If the Suzanne Pierre v. Commissioner logic is extended to estate tax, then we would ask “What did the decedent own when he died?” and the answer would be “ownership of stock of a corporation organized under the laws of a country outside the United States, which happens to be classified as a foreign disregarded entity for U.S. tax purposes.”
Typically a foreign disregarded entity is a corporation or limited company under local law, with stock certificates, a Board of Directors, and everything. It looks and smells like a corporation.
Thus, the IRC §2104 situs rules would seem to suggest you look at the place of organization, because we use local laws to determine property rights, then Federal tax law to determine how that property right is taxed.
This seems fabulous! Hold U.S. real property in a Bahamas corporation, make a check-the-box election, and you’re done. You can die and not get taxed on the value of the real estate (because the real estate itself is not included in your gross estate) or on the value of the stock of the Bahamas corporation (despite the check-the-box election) because the stock of that corporation is deemed to be located in The Bahamas – not in the United States.
Clearly, I have drawn a cartoon version of the argument. Tax law is subtle and the government has multiple vectors of attack. A retained interest attack might be one of them: is this structure, for instance, one in which the decedent has a power to revoke, creating a retained interest under IRC §2038?
But again. If this is right, why doesn’t everyone do it? Where are the customers’ yachts? If this idea works, why don’t we see everyone doing it? We don’t have to be clever–it is enough to avoid being dumb.
Maybe I have been living under a rock. Maybe all of you know some secrets that I don’t know. Maybe everyone IS doing it. All I know is that (a) I don’t know the answer; and (b) my clients, when presented with safety vs. danger, invariably choose safety.
Domestic disregarded entity
A nonresident-noncitizen owns 100% of the membership interest of a domestic limited liability company that is classified as a disregarded entity. The LLC owns U.S. real property. The nonresident-noncitizen dies.
What happens? Inclusion in the gross estate of the decedent. But why? It’s a “damned if you do, damned if you don’t” situation. Or to be specific, does “disregarded” mean “disregarded”?

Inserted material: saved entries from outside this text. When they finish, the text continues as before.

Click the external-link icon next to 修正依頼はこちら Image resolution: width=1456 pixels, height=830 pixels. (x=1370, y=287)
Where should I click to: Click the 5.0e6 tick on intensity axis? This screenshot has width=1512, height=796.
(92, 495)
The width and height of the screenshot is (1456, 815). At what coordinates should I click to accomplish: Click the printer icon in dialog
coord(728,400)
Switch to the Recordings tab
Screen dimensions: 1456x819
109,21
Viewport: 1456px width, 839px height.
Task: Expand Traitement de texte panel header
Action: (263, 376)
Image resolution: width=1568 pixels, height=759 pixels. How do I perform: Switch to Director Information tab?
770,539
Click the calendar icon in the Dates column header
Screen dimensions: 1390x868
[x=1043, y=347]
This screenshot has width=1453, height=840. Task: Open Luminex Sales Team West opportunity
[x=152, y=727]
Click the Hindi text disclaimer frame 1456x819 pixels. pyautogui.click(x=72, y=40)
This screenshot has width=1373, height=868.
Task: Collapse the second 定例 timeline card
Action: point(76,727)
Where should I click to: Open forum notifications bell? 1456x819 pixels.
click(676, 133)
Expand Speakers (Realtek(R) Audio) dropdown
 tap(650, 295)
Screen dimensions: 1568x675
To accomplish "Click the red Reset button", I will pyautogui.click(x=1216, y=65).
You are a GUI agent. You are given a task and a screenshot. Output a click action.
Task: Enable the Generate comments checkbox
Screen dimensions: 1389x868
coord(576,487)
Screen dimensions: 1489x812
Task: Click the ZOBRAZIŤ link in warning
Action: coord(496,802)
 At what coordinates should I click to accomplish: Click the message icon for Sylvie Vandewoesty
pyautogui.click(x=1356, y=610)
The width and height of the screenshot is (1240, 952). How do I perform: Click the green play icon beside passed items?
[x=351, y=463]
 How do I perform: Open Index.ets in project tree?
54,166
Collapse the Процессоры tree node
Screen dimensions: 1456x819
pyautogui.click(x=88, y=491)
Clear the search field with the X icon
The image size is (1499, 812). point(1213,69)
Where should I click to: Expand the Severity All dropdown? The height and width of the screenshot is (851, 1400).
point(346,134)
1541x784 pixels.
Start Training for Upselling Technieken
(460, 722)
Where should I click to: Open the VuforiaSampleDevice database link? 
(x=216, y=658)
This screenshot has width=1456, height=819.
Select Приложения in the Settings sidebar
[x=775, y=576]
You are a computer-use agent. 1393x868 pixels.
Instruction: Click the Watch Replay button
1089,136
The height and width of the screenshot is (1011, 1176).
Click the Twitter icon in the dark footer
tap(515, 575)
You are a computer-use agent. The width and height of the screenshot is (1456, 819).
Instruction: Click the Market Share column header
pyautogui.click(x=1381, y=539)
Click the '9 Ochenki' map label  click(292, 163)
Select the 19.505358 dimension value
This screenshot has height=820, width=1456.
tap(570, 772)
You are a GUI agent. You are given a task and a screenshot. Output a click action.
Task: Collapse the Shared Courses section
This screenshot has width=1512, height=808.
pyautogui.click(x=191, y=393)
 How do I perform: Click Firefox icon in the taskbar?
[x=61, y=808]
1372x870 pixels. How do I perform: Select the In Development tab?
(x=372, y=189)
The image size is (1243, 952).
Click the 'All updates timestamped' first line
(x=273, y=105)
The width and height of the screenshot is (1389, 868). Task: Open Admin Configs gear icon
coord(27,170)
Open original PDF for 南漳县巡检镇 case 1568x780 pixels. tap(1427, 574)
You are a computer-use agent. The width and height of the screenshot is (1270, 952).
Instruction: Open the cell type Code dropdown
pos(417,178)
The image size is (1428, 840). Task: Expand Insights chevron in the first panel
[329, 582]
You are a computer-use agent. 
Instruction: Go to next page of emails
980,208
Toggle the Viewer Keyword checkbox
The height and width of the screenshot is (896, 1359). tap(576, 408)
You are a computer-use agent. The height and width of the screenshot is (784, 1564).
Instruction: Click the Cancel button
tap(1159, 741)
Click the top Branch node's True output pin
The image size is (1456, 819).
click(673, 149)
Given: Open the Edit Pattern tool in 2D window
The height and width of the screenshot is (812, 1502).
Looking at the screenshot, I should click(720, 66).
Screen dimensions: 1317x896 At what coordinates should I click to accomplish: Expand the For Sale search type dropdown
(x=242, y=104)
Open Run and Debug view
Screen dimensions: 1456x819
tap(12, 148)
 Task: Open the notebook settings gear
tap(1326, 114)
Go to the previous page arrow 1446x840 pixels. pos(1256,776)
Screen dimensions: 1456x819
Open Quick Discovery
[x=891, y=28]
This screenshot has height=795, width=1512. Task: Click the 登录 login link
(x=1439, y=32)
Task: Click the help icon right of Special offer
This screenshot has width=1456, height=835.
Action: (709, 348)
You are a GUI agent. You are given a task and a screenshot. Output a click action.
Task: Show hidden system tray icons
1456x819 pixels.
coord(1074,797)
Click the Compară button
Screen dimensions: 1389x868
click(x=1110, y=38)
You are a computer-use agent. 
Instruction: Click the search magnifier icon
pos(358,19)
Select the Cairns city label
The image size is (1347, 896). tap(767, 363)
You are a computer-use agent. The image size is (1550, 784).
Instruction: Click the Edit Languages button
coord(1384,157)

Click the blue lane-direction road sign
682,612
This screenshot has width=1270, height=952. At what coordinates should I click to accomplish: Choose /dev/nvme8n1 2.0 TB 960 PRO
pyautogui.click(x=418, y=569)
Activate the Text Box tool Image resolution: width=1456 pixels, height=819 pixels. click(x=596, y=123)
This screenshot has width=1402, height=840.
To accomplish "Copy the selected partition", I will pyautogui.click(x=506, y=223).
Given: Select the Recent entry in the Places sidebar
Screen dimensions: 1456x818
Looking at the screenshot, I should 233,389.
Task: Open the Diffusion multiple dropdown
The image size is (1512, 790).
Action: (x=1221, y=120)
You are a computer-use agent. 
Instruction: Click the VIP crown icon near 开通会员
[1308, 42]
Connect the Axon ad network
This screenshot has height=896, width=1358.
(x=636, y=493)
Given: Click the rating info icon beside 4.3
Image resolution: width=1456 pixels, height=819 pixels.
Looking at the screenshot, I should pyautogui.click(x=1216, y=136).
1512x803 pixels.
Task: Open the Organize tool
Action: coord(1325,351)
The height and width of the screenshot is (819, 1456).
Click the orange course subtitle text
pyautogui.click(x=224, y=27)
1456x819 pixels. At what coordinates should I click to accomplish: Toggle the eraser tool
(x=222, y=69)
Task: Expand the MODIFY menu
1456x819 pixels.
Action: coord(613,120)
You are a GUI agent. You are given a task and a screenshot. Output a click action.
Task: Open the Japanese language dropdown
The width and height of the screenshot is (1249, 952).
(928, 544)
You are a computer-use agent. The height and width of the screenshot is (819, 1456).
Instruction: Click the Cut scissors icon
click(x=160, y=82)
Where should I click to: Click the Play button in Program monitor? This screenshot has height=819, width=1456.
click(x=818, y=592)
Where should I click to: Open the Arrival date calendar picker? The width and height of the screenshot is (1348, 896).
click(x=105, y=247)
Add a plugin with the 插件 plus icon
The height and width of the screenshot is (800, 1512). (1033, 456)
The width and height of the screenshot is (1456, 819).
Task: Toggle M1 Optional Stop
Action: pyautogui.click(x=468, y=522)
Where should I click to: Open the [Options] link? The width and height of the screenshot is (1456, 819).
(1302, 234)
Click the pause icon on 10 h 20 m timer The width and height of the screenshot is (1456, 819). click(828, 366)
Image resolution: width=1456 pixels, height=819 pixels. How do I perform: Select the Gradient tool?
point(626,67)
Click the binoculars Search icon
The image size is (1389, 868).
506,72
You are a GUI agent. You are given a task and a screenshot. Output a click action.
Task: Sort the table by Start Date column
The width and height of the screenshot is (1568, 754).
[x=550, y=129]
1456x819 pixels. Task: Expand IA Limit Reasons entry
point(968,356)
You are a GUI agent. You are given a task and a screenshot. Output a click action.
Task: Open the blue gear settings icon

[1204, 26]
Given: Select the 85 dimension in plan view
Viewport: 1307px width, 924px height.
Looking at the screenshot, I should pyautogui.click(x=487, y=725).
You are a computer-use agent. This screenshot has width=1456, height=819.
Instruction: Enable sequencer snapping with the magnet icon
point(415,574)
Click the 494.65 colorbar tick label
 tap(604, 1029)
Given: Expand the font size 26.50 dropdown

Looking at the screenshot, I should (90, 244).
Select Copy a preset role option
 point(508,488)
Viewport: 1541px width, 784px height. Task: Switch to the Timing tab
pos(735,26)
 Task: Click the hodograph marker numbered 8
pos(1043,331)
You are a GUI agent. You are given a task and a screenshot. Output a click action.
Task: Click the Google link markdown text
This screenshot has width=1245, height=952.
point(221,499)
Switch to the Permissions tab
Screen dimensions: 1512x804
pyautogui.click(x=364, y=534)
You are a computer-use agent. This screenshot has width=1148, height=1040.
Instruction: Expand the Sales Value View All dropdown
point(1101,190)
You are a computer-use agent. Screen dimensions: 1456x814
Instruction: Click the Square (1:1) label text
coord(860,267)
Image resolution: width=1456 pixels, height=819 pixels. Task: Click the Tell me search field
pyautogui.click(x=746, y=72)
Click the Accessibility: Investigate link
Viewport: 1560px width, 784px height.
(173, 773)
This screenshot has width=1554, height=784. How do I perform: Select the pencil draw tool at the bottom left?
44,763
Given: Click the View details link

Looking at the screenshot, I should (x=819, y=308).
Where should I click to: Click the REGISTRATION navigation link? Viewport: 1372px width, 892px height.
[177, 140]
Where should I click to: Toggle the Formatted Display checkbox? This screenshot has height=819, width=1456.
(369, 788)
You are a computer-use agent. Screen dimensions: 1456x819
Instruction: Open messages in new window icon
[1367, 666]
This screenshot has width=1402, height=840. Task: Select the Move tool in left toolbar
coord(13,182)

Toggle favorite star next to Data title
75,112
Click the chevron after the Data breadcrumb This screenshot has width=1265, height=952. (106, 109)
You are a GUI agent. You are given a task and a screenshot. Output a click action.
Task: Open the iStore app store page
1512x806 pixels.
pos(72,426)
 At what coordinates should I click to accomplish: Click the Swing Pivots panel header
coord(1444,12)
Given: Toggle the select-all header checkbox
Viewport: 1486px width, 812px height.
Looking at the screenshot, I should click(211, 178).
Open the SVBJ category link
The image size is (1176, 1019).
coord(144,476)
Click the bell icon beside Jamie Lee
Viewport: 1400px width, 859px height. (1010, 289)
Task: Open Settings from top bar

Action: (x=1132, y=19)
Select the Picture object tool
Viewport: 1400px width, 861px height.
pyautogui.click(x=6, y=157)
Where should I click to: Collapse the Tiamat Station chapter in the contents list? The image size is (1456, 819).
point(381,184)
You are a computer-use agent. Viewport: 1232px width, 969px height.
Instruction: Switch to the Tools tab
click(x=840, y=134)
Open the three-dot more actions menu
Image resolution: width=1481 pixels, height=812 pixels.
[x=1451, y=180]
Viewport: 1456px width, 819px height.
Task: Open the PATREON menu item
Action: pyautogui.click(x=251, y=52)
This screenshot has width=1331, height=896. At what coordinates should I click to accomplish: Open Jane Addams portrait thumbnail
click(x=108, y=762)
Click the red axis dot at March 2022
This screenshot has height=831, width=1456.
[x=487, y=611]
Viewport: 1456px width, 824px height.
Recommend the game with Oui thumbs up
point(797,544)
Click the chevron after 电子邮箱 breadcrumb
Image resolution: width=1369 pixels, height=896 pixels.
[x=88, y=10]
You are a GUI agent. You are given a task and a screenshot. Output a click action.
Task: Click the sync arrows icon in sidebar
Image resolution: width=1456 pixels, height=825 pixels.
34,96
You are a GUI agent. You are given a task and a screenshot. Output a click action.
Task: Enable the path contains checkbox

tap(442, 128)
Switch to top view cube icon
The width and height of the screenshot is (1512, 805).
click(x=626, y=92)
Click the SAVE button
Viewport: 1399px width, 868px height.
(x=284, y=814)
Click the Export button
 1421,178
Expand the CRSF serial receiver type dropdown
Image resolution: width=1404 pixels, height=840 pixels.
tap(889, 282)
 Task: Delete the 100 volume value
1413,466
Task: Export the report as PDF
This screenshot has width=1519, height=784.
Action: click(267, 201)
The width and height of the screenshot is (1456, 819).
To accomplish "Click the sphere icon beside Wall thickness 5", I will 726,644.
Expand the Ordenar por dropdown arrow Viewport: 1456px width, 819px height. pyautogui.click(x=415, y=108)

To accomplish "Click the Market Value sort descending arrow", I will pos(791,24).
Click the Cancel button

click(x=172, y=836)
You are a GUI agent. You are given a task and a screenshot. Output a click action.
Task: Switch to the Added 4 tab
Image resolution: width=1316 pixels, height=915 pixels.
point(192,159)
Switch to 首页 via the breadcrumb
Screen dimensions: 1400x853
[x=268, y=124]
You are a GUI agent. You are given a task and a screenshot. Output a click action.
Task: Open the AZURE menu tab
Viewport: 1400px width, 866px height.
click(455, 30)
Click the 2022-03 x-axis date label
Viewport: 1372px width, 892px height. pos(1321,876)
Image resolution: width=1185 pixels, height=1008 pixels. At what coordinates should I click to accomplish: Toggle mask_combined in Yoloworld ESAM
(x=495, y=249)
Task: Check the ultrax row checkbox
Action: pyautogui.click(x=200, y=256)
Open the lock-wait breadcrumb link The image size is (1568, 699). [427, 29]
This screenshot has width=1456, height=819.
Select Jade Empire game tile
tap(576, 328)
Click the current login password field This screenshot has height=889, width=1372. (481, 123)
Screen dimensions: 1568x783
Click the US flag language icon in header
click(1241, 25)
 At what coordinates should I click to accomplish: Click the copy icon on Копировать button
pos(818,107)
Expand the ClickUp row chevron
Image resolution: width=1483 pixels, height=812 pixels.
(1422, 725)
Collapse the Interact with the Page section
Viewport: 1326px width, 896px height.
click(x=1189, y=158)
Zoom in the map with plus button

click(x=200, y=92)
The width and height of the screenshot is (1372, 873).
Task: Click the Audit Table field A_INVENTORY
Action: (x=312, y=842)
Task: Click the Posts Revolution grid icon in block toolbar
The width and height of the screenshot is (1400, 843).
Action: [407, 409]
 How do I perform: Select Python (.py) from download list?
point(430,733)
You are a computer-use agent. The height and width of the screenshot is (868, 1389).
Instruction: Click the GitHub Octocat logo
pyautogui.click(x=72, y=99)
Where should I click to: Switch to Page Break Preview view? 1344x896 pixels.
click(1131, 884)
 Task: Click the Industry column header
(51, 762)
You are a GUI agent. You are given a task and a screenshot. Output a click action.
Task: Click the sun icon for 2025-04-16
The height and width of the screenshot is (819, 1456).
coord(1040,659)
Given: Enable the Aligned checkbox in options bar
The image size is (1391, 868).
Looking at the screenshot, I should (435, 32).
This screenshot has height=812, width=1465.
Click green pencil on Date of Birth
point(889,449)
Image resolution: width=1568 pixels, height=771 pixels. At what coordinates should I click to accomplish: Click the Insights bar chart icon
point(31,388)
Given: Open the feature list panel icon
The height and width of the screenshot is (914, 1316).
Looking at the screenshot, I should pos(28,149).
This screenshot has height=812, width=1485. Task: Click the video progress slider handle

If “disregarded” means “disregarded” (this is the IRS’s position), then there is an asset includible in the decedent’s gross estate. A disregarded entity, if owned by an individual, is treated like a sole proprietorship. Regs. §301.7701-2(a). In a sole proprietorship, assets are owned directly by the individual.
Therefore, if a nonresident-noncitizen owns U.S. real estate through a domestic disregarded entity (i.e., a domestic limited liability company), the real estate is treated as if it is owned by the individual directly.
If “disregarded” does NOT mean “disregarded” (this is the Tax Court’s position), then the nonresident is not treated as owning the assets in the LLC for gift (and estate) tax purposes. But the decedent owns the membership interest of a domestic limited liability company. That’s a domestic asset using the same logic as the IRC §2104(a) “corporate stock is located where the corporation was formed” rule.
Suzanne Pierre v. Commissioner, 133 T.C. 24 (2009) says that for gift tax purposes (and, according to the opinion, estate tax rules too) the asset owned by the individual at the moment of a gift (or the moment of death) is the membership interest in the LLC.
Where is the membership interest of the LLC “located” for purposes of the situs rules? There is no definitive answer to this question – that I know of. But if anything, the risk of estate tax inclusion for domestic disregarded entities is higher than for foreign disregarded entities.
Conclusion: don’t be dumb
The first rule of life is to not die. You risk death by embracing catastrophic choices.
Why place bets if you might lose? Eliminate these four holding structures from contention.